Comment accompagner les adolescents des quartiers prioritaires sur les questions de santé mentale ? Gilles Rondeau, directeur de la maison des adolescents de la Sarthe, revient sur l’implantation de son équipe depuis deux ans au sein des collèges en REP et REP+.

Elsa Gambin  • 7 janvier 2026 abonné·es
« Nous sommes là pour repérer des signes de mal-être, de décrochage »
© Priscilla du Preez / Unsplash

Les maisons départementales des adolescents (MDA) ayant constaté qu’il était très difficile de faire venir les jeunes des quartiers prioritaires dans leurs consultations, il a fallu s’adapter, innover, tester. Ouvrir une permanence au sein d’un établissement scolaire, en concertation avec la communauté éducative, permet de toucher des élèves éloignés de l’offre de soins psychiques.

Comment avez-vous été amené à penser des permanences MDA au sein d’établissements scolaires ?

Gilles Rondeau : Dans la Sarthe, il y a certes Le Mans [la préfecture, N.D.L.R.], mais aussi des cités scolaires en périphérie, avec des adolescents qui, pour diverses raisons, n’ont pas la possibilité de venir en centre-ville.

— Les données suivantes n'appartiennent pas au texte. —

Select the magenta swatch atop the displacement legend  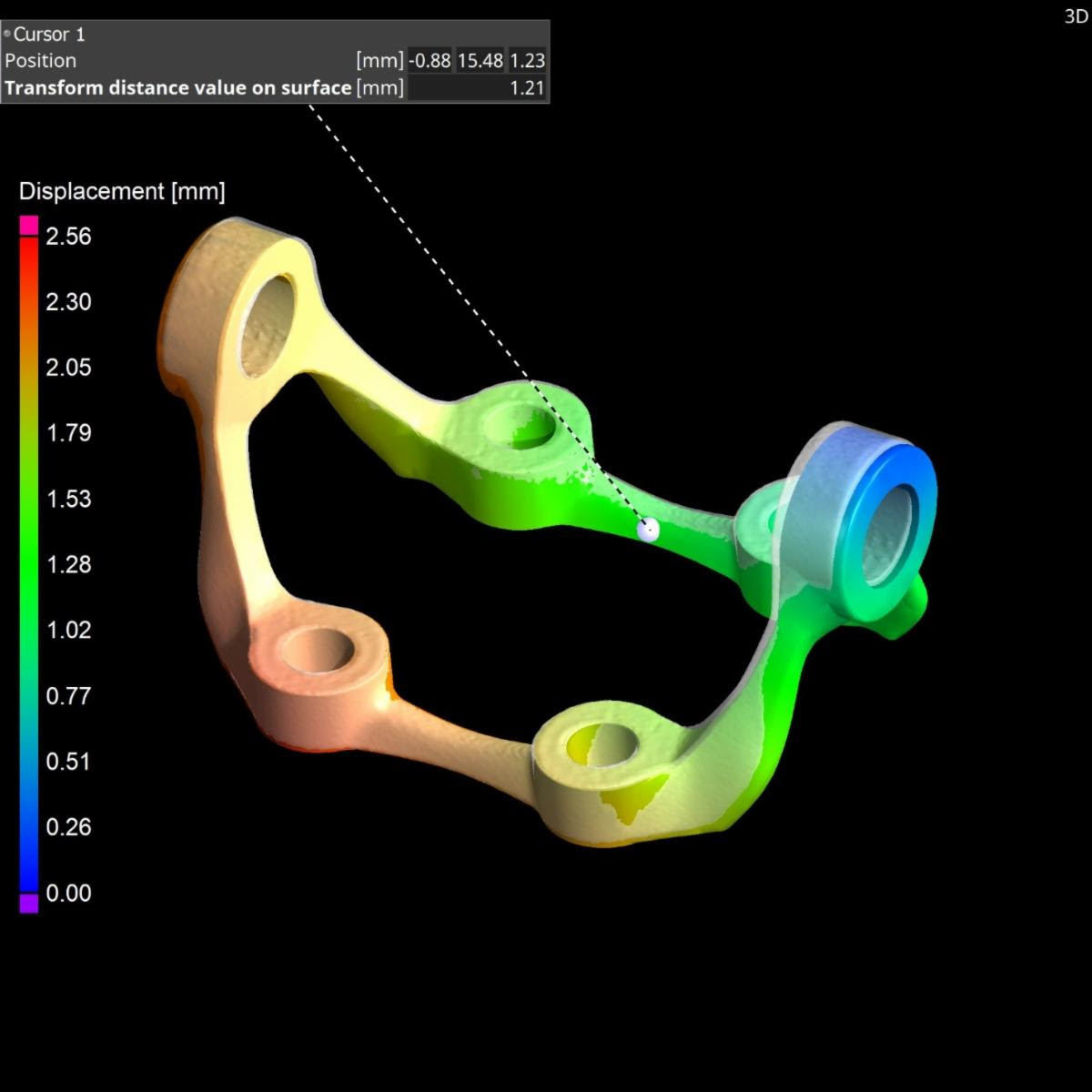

Dès le début, en 2010, nous avons donc pensé une démarche d’« aller vers » ces territoires excentrés, en proposant des permanences dans des quartiers prioritaires de la ville (QPV), afin de toucher tous les ados.

Avec le temps, nous nous sommes également aperçus que les jeunes des quartiers populaires du Mans ne se déplaçaient pas non plus forcément. Alors comment toucher ces ados-là ? Et bien en nous installant au cœur même de leur vie, au sein des collèges. En 2023, avec l’aval de l’académie, qui a accepté la présence de professionnels autres que ceux de l’Éducation nationale, nous avons donc développé des permanences à l’intérieur des collèges.

Comment se déroulent ces permanences ?

Six mois de travail en amont ont été nécessaires pour les mettre en place. Il fallait évidemment construire ce travail avec les assistantes sociales et les infirmières scolaires, car chacun a un rôle à jouer. Nous, nous apportons autre chose. Aujourd’hui, dans six collèges de REP ou REP+, ces permanences sont hebdomadaires, sur une demi-journée, avec un binôme de la MDA composé d’un ou une psychologue et d’un ou une « consultant·e », infirmier·ère ou éducateur·rice spécialisé·e de formation. Tout a été pensé. Ainsi, la permanence ne doit pas se trouver au fin fond du collège, mais au cœur de l’établissement, très proche d’un endroit familier pour l’adolescent, comme la vie scolaire (1).